I was robbed and humiliated in the worst way. Every week this downtown bar & grill hosted a poetry competition. Each Monday a cook from the kitchen would call us into a corner of the room they called a stage.
The first week I was there on a whim. A friend told me the B&G paid fifty bucks to the weekly winners, and she and I promptly drank the purse once it was placed into my hands.
I should have seen the signs that things were going to go bad on the night of the final competition. By the time I found out about the contest half of the ten weeks was already over. I won four of the competitions in a row, and on the last open round the bartender wiped off his bar with a dirty rag and told me I could not compete. He shrugged.
"Sorry, that's what the manager told me."
So I showed up the night of the finals, where I was four of the ten winners, when the cook came out and called two of us into the corner. Only one of the other winners showed. She was one of those nasty Phish hippies with her hair bound up in dreads like matted dog hair. I knew I was a chinch.
When she took the stage her hands shook. When she started reading her voice cracked and she could barely speak above a whisper. I was planning on giving the final prize, two tickets to merlefest, to my parents for their anniversary. Then I took the stage.
My delivery was perfect. The boom in my voice carried to the back of the restaurant. All the patrons stopped eating and watched as I delivered my sermon. When it was over everyone clapped like it was their child on the stage. The cook came back up. He told the audience to applause for their favorite piece. A mild applause broke out when he called my name. Then it happened. All the dishwashers and staff came out of their hiding places and it sounded like a riot when the cook called up the hippie. My jaw dropped at the injustice. I knew none of these people could hear her poem because I could barely hear it when I stood behind her.

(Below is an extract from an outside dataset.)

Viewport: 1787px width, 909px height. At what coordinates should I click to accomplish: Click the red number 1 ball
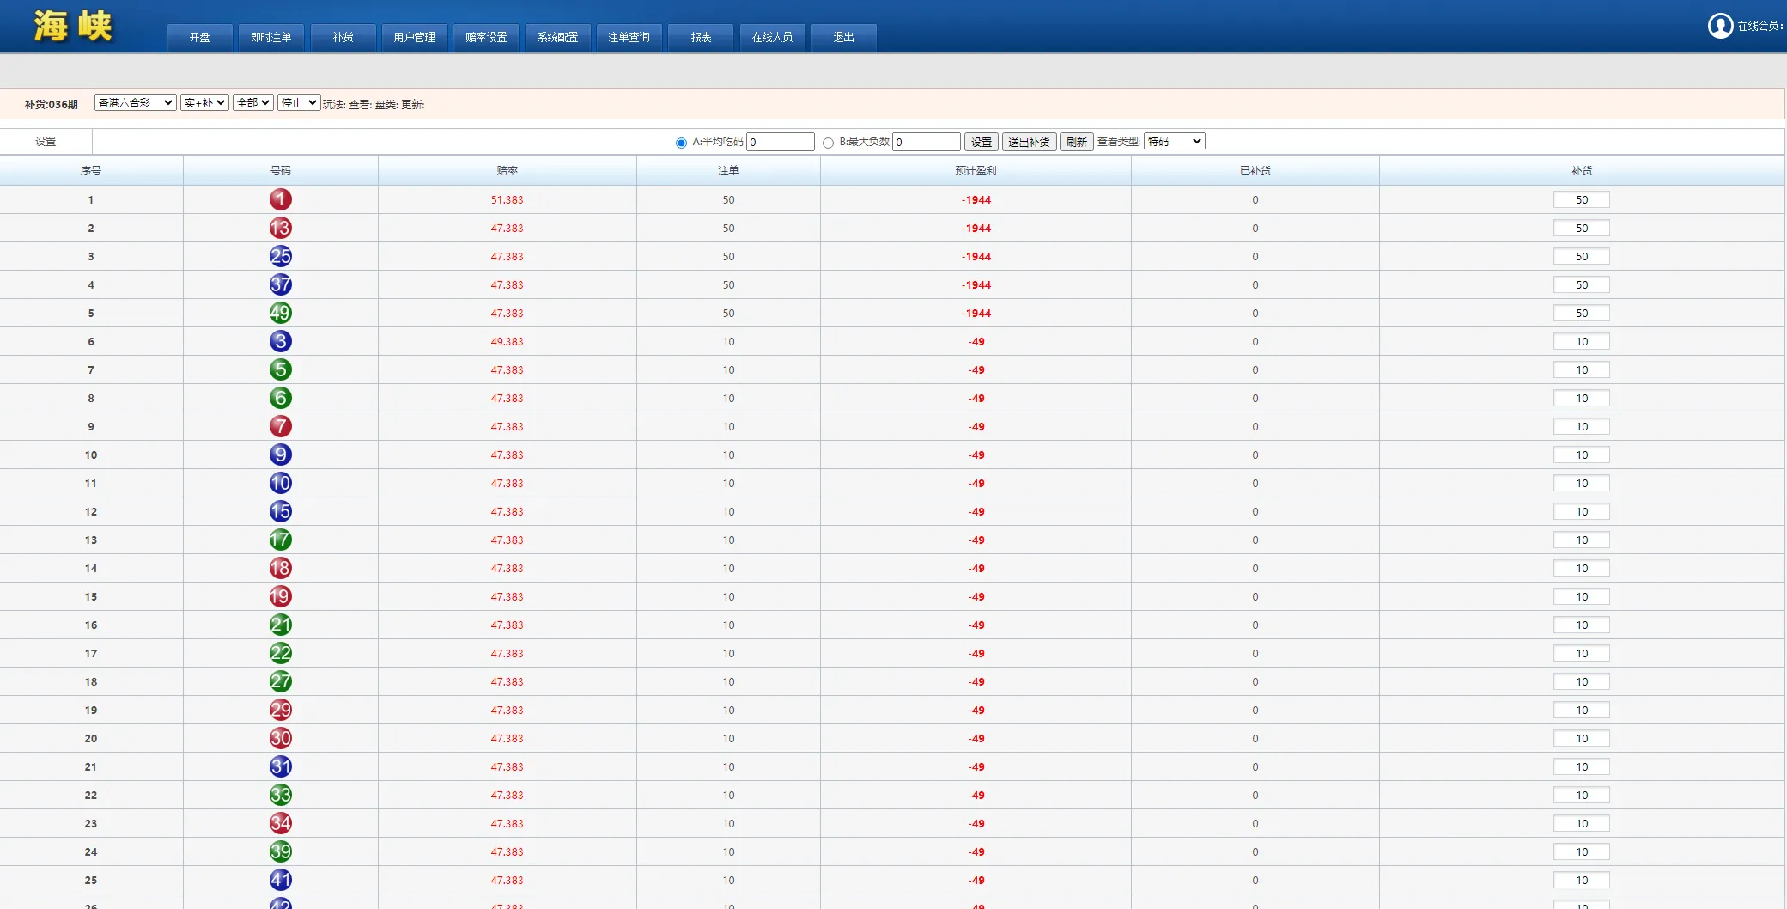(x=280, y=199)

I walked out without the prize, but with one of the best lessons I have ever had as a writer. Talent gets you nothing but a punch in the face from time to time. If I were to show people my files of rejection slips as thick as volumes of A Remembrance of Things Past they would ask me why I still bother. But I am a hard headed old fool. You have to be if you're going to write fiction. If you want to write great fiction you make the same mistakes over and over.
When people ask me about my writing I tell them I am the best writer they will ever know. This statement may never be true, but maybe I am. The reasons I say it is because when you learn to take a punch you learn how to throw a few back.